2011 Five-channel video installation interconnected with sound Dimensions variable

Provenance

Artist Collection, 2026

Exhibitions

2011《Ordinary People》, Gallery Absinthe, Seoul

About The Work

[Work Introduction]
Presented at the 3rd solo exhibition《Ordinary People》(2011), this work is a five-channel video installation constructed through the montage of found footage drawn from more than fifty Eastern and Western films and television dramas.

Each of the five independent screens performs the full spectrum of human emotions in isolation, yet in real time they respond to one another’s ‘sound,’ generating a vast field of interference.
 
[Operating Principle and Intention: Hierarchy and Subversion Through Sound]
The hierarchization of emotion: when each video reaches its climax—roaring in anger or firing a gun—the intensity of its voice determines the hierarchy among the screens. The screen that emits the most powerful sound dominates the space, while those with relatively weaker voices surrender as if raising a ‘white flag.’

A mutable power dynamic: there is no fixed protagonist. According to the volume of the sound being projected, positions of dominance and submission—like power relations in the real world—are ceaselessly reversed and overturned.

A satire of systems: by appropriating the cinematic structure that propels scenes toward moments of extreme climax, the work visualizes the ruthless mechanism of human relations in which individuals constantly interfere with and exert influence over one another.

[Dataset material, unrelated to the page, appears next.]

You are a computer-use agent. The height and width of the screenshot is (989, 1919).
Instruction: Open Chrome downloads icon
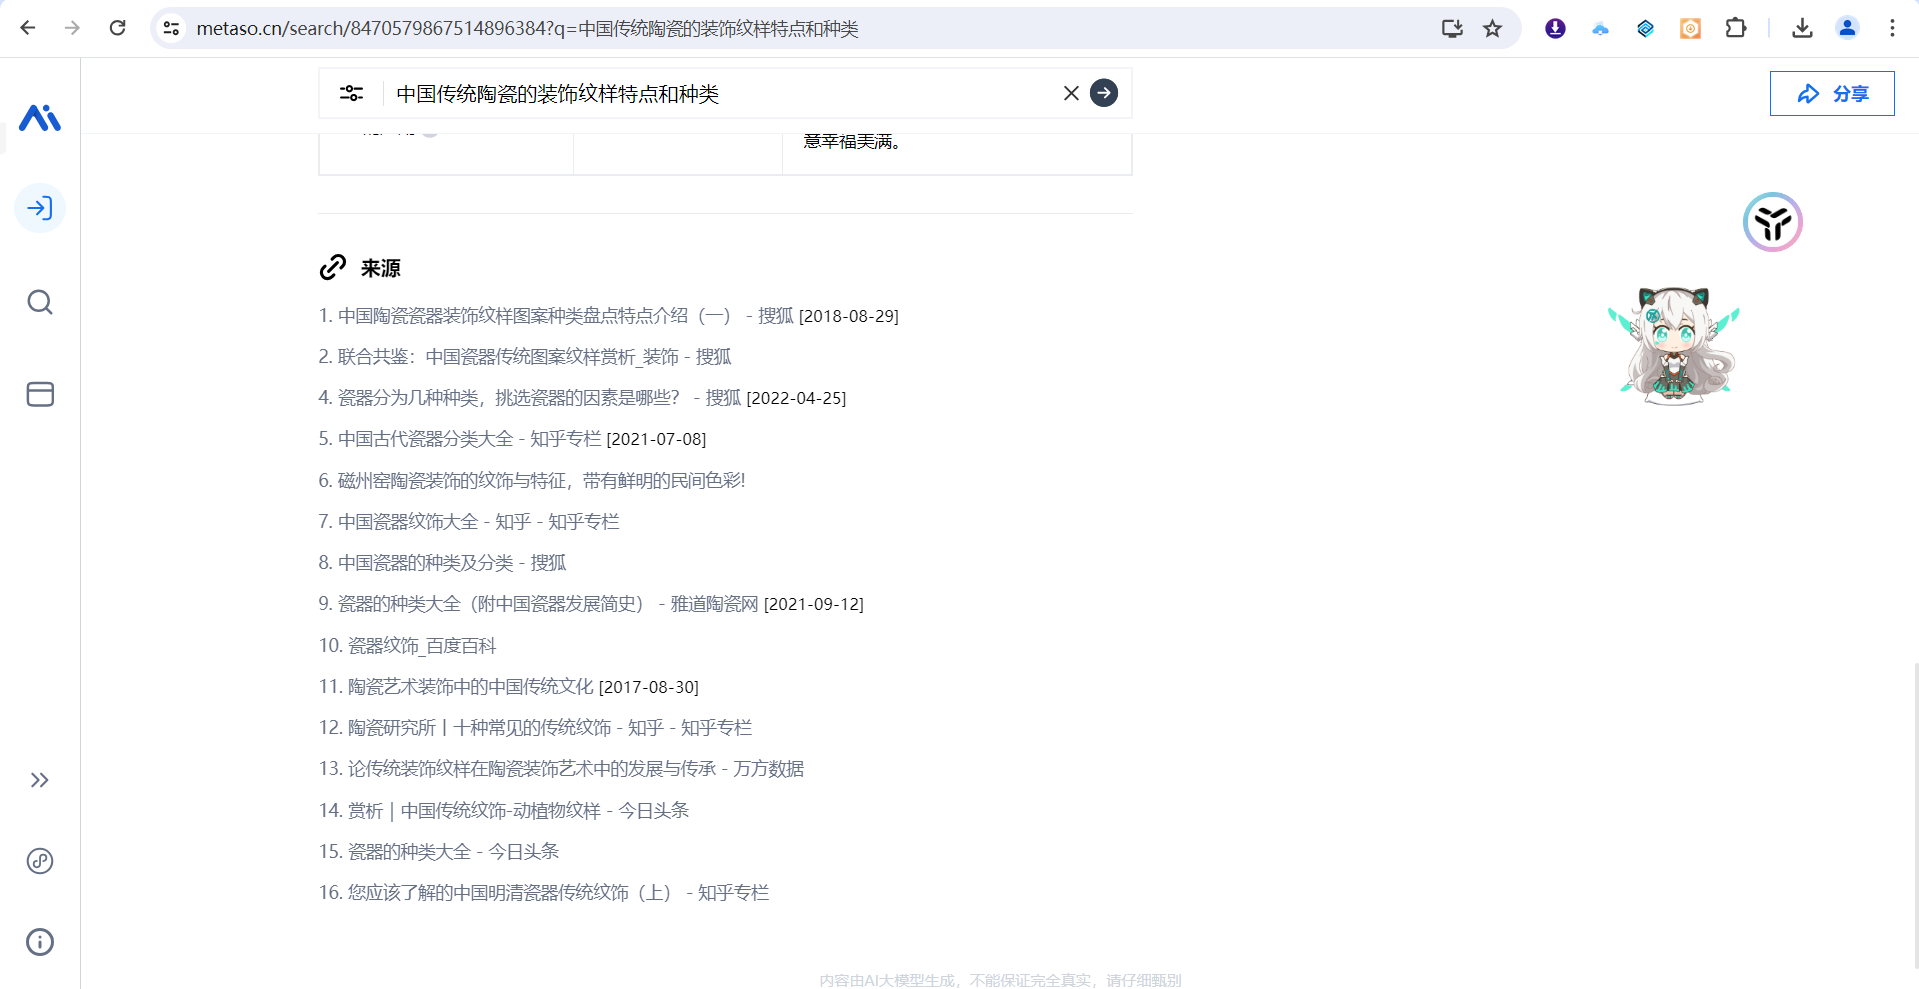(x=1802, y=28)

Ordinary people, 2011, Five-channel video installation interconnected with sound, Dimensions Variable ©Artist

[Critical Perspective: Lee Jinmyung]
The critic Lee Jinmyung identified the primary target Park Jung Hyuk’s art seeks to dismantle as ‘passive compliance through inaction (passive bias).’ Within a social climate where people uncritically accept the designs of those in power, the artist deconstructs and recombines familiar cinematic images to expose the prejudices and latent violence we have internalized without awareness. This is not mere play; it is a deliberate artistic act (作爲) confronting the invisible forces that move the world.
 
Artist’s Note
“More than fifty fictions (films and dramas) gather to construct a single ruthless reality. On this stage—where, according to the magnitude of sound, some dominate and others submit—‘Ordinary People’ constantly interfere with and overturn one another. Through this war of sounds, I seek to expose the fictionality of the social hierarchies and systems to which we have silently complied.”

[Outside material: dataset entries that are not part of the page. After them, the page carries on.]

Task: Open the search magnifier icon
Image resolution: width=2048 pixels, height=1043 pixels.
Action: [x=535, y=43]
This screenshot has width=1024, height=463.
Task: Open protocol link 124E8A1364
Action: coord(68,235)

Ordinary people, 2011, Five-channel video installation interconnected with sound, Dimensions Variable ©Artist

[Artist Note]

This work, originally presented in Park Jung Hyuk’s third solo exhibition 《Ordinary People》 (August 20–September 30, 2011), consists of five sound-interlinked videos that play in random order. Each video is a dramatized montage created by splicing together scenes from more than fifty Eastern and Western films and television dramas.
 
Employing a form of found-footage technique, the five videos collectively reveal a full spectrum of human emotions. Within each one, there comes a moment when the atmosphere reaches a heightened peak: in some sequences, characters erupt in furious screams; in others, guns are fired, or dogs howl into the air. When a particular screen reaches this point of climax, the other screens—whose audio is comparatively weaker—symbolically “raise a white flag,” submitting to the dominant sound.


Ordinary people, 2011, Five-channel video installation interconnected with sound, Dimensions Variable ©Artist

The hierarchy between images continuously shifts according to the dynamics of each video’s audio. By drawing on the narrative structure of most films and dramas—where everything ultimately exists to build toward a dramatic climax—the work indirectly exposes how relationships in real life also interfere with and influence one another.